[发明专利]靶向ERRα基因的慢病毒重组载体及其构建方法和应用

权利要求书

1.靶向ERRα基因的慢病毒重组载体，其特征在于：包括pLVX-shRNA1表达载体的基本序列、抗性基因序列、多克隆位点序列和靶向ERRα基因的寡核苷酸链序列；所述寡核苷酸链序列包括正义链序列和反义链序列，序列结构包括BamH I酶切位点、靶核苷酸序列、茎环结构、靶序列互补序列、终止序列和AATT；所述多克隆位点序列包括BamH I酶切位点和EcoR I酶切位点；

所述正义链序列选自gatccctgcaaagccttcttcaagttcaagagacttgaagaaggctttgcagtttttt ，即SEQ ID NO：3；所述反义链序列选自aattaaaaaactgcaaagccttcttcaagtctcttgaacttgaagaaggctttgcagg，即SEQ ID NO：4。

2.根据权利要求1所述的靶向ERRα基因的慢病毒重组载体，其特征在于：所述pLVX-shRNA1表达载体购自Clontech 公司。

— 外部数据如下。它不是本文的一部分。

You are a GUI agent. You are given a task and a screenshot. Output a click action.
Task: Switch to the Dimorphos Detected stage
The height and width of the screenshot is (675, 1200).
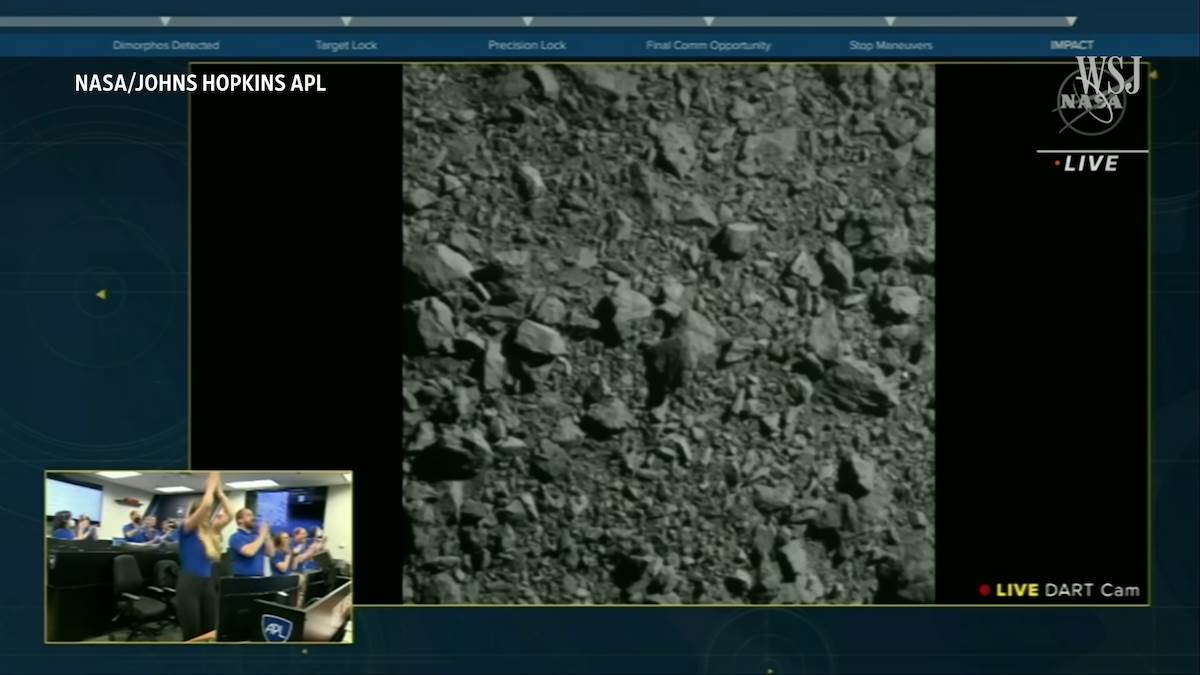[x=166, y=44]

3.根据权利要求1所述的靶向ERRα基因的慢病毒重组载体的构建方法，其特征在于：包括如下步骤：

1）寡核苷酸链序列的设计与合成：根据GenBank中ERRα的mRNA全序列，经BLAST同源性比对证实特异性后应用软件对潜在靶mRNA序列的二级结构进行评估，筛选得到19nt靶核苷酸序列ctgcaaagccttcttcaag，进而设计并合成得到靶向ERRα基因的寡核苷酸链序列；

2）靶向ERRα基因的慢病毒重组载体的构建：将pLVX-shRNA1用EcoR I和BamH I双酶切，用DNA凝胶回收试剂盒回收pLVX-shRNA1长片段，与经退火处理的所述寡核苷酸链序列经T4DNA连接酶连接得到连接产物，将该连接产物转化到感受态大肠杆菌中，均匀涂布到含氨苄青霉素的TB平板上；

3）靶向ERRα基因的慢病毒重组载体的抽提：挑取TB平板上的单克隆，培养并利用质粒小提试剂盒提取重组质粒，得到靶向ERRα基因的慢病毒重组载体。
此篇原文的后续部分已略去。